STUART LANDESBERG STARTED his career at Lehman Brothers and TPG Growth, but he felt a pull toward the sustainable-­living industry. He’d grown up composting in his family’s backyard and had a vision of selling eco-friendly products online. “I was filled with the hubris of a 26-year-old guy who works in finance,” he says.


So in 2012, he did what he thought he should: He looked for two cofounders, scrambled for meetings with investors, and showed off his grand plan for a company called ePantry. It would sell multiple existing brands. Nobody was interested. “It hurts me to even think about it,” he says, laughing.


Those rejections turned out to be a great fortune, however—because they forced him to be scrappy and inventive and understand his customer in perfect detail. His business transformed as a result. But of course, he didn’t know that at the time. He was just trying to survive.


After the start, after those investor rejections, Landesberg didn’t have much. His team didn’t have the money to develop a functional e-commerce site, so all they had was a PowerPoint presentation explaining their plan.
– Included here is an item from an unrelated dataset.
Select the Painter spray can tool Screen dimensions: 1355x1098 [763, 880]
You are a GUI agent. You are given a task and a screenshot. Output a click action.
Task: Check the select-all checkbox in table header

One day, when not much else was going on, Landesberg decided to see what everyday consumers thought of his company. Where to find them? He chose Starbucks. He showed up, bought a bunch of $5 gift cards, and then went table to table with his laptop. “Hi; I don’t mean to be rude,” he said, “but if you have five minutes, would you mind just clicking through a prototype of a product that we’re launching?” He offered a gift card in exchange for their time.


Two thirds of people said no. But a third said yes. He’d ask for five minutes, but the review usually took 20, and half of them sat through all of it. “Total bait and switch,” he admits, “but you’d usually get really good feedback.”


It was so good, in fact, that he kept going…for a year and a half. It became a routine. Landesberg would arrive around 8:30 a.m. and go for hours. He guesses he handed out at least 900 gift cards.


Some of his caffeinating subjects actually wanted to make purchases—a slight problem, since Landesberg didn’t have inventory. So he bought products on Amazon, marked them up, and resold them to these customers.


But the real benefit came from people’s feedback. Landesberg learned that his vision was all wrong. He thought convenience would be his major value proposition. It wasn’t; people wanted a company that made them feel virtuous and good about themselves. Also, Landesberg figured that he was his main target—a busy urban professional from the coast. But he wasn’t. His core customer was a 29-year-old mother of two working as a substitute teacher in Kansas (or Utah or Tennessee, or somewhere other than New York and California). “When I realized this is my customer,” he says, “I knew the potential for my company was way bigger than I thought.”


By 2016, he was ready to take action. He changed the name of the company to Grove Collaborative, to spark the emotional connection people craved. He launched a line of products and targeted it to a mass-­market audience. And he reacted to something else he’d learned at Starbucks. Many people said they believed eco products were too expensive and wouldn’t work as well as conventional products. So he created a robust team of customer service “Grove Guides” to educate customers.


It worked. Today, Grove Collaborative has more than 1,000 employees, carries 170 brands, including seven of its own, and logged more than $350 million in revenues last year. Investors are in, too. With its latest $125 million Series E, the company is valued at $1.32 billion.


“If I’d had investors calling me at the beginning, I wouldn’t have been in Starbucks trying to figure out the product,” says Landesberg. “People can get hooked on the growth treadmill, but companies that win are often the ones that are not initially well-funded.” He is still addicted to talking to customers, but the caffeine? “I quit,” he says. “No more coffee!”